Oh no, the car battery. Christ, would they hold me responsible? How is any of this even possible? I was swimming in too many thoughts. I'd been awake for more than three days and I needed sleep.
I awoke in a daze a few hours later to the familiar sound of the rubbish truck. The bin! In an attempt to overcome my worsening agoraphobia, the night before I had dropped it off on the curb. However, I'd rigged it up to the battery by force of habit in a state of exhaustion. I darted to the front door to stop the madness, but the massacre was already taking place. I counted seven figures in the road in a wild frenzy of blood and fluorescent yellow. One was still alive, struggling for breath as the plastic beer can holders around her neck tightened. A frantic police officer chased the plastic abomination through traffic as I stood helpless in the front doorway of my house. I broke down, sobbing into oblivion, cursing whichever higher or local power that could allow so much blood to be shed. As I finally read the words scrawled in blood across the side of the rubbish truck, my head span:
'Da plasticae vitam secundam'
The claps of gunfire, march of the Swat teams and click of handcuffs was all barely noticeable as I collapsed to the floor.
It didn't take long for my name to be crossed off the list of suspects. In the papers, they said that a local Tory council member had been taking a leisurely Wednesday morning fox hunt in a nearby forest when he overheard the cries of help from people in the neighbourhood. The shots had pierced straight through Percival's legs, permanently crippling him. He was alive, however, and within the week was in court.
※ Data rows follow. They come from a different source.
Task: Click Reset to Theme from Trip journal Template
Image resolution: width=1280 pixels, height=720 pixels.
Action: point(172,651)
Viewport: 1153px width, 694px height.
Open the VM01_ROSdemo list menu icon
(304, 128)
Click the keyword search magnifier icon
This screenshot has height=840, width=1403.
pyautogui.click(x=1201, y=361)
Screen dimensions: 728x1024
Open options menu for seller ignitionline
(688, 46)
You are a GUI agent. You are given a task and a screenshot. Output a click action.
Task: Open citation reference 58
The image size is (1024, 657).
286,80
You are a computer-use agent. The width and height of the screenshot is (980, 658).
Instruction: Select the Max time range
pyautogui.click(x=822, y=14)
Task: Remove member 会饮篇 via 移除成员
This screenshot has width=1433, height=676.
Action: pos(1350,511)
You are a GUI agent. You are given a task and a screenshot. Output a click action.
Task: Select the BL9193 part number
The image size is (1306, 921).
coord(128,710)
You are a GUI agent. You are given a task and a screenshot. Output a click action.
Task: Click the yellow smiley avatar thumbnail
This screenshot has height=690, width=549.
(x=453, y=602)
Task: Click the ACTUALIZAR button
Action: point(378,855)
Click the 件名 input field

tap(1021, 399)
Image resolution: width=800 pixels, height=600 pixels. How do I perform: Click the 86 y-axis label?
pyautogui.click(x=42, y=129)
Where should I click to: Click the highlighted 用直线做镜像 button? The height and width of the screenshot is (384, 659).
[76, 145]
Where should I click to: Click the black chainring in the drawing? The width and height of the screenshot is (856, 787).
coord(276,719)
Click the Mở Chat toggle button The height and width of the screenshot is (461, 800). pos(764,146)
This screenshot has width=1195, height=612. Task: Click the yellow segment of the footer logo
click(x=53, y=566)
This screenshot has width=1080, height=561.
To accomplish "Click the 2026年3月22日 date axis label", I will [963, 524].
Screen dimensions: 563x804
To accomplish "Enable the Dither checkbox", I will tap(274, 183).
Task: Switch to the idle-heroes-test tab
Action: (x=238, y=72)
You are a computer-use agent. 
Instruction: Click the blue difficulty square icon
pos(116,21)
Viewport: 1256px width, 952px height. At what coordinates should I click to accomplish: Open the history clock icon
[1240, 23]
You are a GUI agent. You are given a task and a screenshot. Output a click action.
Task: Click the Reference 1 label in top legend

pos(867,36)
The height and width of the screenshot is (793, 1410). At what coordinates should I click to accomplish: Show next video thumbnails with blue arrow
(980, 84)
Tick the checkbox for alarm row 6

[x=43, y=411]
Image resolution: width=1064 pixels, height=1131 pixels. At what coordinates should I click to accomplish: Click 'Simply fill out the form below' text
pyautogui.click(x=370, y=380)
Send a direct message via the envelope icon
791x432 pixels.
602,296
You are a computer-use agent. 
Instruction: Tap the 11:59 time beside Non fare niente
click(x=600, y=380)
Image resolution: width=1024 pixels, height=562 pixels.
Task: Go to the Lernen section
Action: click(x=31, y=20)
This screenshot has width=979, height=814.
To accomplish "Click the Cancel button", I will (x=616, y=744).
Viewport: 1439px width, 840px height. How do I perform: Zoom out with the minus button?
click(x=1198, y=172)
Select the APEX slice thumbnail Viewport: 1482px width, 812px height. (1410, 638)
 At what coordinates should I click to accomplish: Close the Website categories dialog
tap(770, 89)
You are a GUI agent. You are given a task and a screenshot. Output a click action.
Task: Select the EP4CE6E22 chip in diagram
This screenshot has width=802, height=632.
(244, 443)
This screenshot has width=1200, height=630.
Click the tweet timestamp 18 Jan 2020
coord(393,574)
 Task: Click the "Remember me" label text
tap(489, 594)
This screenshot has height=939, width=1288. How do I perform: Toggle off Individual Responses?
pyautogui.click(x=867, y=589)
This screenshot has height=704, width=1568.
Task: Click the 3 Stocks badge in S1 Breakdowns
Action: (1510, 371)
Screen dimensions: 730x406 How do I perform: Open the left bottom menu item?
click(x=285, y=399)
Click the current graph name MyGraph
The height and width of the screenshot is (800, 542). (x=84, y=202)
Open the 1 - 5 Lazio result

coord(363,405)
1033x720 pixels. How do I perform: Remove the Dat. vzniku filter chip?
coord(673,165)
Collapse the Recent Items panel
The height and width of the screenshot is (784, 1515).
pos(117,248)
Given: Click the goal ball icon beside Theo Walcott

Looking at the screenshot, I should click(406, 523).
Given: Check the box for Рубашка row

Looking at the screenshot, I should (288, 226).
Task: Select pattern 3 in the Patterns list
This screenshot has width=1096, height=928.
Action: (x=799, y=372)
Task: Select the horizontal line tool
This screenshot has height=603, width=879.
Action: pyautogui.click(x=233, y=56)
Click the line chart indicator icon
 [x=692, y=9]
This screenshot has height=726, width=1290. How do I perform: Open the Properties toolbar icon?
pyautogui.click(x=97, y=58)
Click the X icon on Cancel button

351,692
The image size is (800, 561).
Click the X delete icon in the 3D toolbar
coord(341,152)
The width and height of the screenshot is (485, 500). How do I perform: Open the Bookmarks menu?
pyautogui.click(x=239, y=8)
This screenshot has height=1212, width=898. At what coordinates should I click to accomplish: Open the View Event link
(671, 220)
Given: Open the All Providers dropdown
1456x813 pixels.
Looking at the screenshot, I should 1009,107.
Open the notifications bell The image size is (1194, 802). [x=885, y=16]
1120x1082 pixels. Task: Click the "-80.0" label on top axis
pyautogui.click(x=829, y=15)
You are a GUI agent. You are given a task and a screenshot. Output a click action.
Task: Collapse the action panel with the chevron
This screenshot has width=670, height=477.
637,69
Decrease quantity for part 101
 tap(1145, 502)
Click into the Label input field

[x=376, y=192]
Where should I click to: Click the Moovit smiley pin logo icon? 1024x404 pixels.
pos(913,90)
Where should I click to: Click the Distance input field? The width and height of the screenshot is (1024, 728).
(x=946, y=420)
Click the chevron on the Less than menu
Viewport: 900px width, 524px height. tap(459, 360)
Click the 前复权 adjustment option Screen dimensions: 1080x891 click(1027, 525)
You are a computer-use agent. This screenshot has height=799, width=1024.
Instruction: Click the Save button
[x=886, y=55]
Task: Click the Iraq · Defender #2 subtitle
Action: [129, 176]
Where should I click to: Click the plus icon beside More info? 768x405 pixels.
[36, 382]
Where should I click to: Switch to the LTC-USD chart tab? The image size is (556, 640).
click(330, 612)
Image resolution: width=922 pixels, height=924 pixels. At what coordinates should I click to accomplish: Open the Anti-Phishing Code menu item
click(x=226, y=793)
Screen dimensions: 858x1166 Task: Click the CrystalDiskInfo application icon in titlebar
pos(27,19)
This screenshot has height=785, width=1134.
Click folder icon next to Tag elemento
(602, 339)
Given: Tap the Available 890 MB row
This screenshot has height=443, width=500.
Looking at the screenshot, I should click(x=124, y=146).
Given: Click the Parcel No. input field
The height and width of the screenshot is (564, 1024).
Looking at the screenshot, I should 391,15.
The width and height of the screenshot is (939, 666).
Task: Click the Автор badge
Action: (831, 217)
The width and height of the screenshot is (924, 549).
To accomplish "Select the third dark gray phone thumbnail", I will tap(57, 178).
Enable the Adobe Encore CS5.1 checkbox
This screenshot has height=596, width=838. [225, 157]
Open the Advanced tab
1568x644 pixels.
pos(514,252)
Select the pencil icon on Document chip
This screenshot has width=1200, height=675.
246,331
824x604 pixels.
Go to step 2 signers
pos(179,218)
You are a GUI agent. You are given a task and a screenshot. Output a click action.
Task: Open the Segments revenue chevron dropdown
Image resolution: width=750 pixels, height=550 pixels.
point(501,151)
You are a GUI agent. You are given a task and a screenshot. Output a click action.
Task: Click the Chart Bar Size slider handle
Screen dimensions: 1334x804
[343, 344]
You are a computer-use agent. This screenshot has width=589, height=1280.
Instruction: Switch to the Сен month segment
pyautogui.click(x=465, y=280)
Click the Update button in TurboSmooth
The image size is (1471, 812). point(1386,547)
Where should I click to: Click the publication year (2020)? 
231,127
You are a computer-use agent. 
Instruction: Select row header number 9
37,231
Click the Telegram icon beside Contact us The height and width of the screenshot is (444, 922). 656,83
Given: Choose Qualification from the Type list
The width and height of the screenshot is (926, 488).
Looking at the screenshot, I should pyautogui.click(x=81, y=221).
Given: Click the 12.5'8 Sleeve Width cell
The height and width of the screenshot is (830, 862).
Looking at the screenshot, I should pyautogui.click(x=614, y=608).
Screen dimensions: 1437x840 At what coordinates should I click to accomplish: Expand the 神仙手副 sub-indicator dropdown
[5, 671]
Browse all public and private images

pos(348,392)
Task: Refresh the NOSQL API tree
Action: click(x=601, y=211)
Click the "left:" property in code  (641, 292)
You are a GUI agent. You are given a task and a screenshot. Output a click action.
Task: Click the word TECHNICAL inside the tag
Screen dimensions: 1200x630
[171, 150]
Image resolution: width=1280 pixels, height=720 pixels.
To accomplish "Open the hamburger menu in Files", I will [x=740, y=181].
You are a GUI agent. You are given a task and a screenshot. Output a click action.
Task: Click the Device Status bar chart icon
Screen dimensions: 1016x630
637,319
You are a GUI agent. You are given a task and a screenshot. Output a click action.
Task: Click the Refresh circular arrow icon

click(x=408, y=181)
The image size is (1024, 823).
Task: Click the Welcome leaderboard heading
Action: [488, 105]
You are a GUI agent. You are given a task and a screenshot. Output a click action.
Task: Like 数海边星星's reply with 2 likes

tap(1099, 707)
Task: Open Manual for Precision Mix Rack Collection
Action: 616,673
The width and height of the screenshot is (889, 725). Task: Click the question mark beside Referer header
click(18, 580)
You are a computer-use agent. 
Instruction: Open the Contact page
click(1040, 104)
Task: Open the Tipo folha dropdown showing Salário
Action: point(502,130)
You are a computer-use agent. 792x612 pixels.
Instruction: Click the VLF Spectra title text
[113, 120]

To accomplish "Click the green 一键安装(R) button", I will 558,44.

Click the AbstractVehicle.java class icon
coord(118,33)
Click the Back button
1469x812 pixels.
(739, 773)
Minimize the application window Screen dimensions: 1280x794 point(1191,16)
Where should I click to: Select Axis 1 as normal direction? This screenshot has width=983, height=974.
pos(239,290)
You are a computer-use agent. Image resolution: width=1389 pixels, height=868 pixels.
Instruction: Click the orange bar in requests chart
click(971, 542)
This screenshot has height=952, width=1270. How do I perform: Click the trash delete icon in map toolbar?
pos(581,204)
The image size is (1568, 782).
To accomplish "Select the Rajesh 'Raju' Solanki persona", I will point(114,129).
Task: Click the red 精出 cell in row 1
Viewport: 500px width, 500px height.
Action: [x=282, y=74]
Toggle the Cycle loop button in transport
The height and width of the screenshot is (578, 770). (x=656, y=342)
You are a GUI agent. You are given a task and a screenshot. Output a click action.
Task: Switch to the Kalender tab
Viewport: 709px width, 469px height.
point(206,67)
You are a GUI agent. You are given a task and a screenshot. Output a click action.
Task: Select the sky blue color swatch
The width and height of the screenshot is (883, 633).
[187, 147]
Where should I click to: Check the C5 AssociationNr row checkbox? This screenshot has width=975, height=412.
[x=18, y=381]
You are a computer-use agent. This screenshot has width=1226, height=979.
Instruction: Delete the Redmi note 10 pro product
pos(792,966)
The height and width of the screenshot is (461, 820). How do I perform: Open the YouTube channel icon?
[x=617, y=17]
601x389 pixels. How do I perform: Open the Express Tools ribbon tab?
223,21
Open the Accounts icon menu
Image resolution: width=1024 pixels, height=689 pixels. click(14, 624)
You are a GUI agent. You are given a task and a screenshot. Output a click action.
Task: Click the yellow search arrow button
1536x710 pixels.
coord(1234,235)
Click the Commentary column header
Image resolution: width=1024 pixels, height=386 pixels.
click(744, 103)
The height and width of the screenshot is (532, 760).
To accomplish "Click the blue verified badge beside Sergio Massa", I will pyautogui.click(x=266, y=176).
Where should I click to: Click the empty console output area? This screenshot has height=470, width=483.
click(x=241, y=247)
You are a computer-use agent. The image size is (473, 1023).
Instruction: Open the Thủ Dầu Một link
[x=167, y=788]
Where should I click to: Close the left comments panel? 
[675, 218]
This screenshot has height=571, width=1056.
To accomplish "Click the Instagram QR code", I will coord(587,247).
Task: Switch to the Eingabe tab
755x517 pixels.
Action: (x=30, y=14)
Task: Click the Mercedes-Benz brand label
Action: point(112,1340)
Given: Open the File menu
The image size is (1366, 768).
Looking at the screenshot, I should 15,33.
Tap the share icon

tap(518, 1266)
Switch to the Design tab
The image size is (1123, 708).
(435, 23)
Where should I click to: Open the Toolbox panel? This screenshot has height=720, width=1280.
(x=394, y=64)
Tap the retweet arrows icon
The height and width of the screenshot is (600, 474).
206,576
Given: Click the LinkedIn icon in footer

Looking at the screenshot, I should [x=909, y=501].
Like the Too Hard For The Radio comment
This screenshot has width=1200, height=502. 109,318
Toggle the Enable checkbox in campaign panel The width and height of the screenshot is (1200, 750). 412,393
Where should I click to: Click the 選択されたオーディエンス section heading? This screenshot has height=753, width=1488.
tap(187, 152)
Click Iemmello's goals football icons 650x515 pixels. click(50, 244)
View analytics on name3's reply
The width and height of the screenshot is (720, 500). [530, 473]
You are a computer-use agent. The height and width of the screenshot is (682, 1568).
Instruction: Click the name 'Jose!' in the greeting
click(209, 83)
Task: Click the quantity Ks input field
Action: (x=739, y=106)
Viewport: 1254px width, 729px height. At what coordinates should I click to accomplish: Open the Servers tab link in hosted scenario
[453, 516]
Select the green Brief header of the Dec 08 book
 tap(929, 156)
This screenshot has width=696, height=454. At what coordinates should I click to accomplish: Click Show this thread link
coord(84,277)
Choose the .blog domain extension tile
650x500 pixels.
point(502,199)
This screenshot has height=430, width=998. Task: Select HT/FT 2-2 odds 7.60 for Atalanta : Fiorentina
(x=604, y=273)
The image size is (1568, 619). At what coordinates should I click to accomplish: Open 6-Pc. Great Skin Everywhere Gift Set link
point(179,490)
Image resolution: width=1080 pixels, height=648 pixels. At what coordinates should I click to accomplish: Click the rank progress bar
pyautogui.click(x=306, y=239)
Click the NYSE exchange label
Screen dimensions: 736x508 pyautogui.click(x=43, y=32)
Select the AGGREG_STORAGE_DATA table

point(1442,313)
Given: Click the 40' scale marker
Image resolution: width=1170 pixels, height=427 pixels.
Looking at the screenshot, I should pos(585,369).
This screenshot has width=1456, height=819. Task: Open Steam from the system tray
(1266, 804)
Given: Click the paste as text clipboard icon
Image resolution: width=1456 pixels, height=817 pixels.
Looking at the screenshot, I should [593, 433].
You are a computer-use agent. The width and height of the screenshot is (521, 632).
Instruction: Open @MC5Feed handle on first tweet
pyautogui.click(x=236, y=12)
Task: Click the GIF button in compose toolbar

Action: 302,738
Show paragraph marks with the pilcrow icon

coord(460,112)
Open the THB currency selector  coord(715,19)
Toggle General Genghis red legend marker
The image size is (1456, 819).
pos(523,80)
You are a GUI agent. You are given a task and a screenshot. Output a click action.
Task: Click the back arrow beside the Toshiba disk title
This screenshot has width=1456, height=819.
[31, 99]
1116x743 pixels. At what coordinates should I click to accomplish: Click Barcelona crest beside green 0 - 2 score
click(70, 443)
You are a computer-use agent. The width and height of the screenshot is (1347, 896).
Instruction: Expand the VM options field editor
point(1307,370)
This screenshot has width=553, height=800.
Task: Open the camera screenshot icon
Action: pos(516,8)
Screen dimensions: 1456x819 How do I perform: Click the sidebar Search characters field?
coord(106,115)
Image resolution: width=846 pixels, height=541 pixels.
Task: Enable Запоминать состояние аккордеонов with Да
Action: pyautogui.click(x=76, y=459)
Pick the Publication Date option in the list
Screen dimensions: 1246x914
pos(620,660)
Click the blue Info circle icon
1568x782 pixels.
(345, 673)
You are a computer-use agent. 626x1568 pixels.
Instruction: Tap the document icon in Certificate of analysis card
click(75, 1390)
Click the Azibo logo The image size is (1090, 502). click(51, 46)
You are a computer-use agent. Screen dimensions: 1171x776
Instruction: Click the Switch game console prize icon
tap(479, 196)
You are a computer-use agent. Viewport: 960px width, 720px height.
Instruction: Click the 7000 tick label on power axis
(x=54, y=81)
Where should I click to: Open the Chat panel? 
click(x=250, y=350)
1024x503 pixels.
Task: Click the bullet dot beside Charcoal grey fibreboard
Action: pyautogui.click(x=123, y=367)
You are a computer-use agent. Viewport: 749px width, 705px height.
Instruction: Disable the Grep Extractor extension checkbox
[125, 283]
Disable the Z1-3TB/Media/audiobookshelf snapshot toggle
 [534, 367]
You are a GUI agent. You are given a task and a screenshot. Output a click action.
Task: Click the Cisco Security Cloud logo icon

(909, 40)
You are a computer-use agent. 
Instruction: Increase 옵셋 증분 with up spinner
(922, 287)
He spoke for the first time in his croaky plastic voice and addressed the room, the audiences on the live stream and the world, although the interpreter spoke on his behalf. Percival's only wish was to die. He said that nothing should live forever and that by refusing to recycle him, he had been forced into an inescapable purgatory under a veil of blue tarpaulin, forever hoping that the shadows cast on it were those of our local rubbish collectors, ready to eagerly pass him on from this life to the next.
The judge found Percival guilty of all charges. By court order, he was sent to the incinerator the next morning. It appears Stirling Council still doesn't know how to properly dispose of plastics.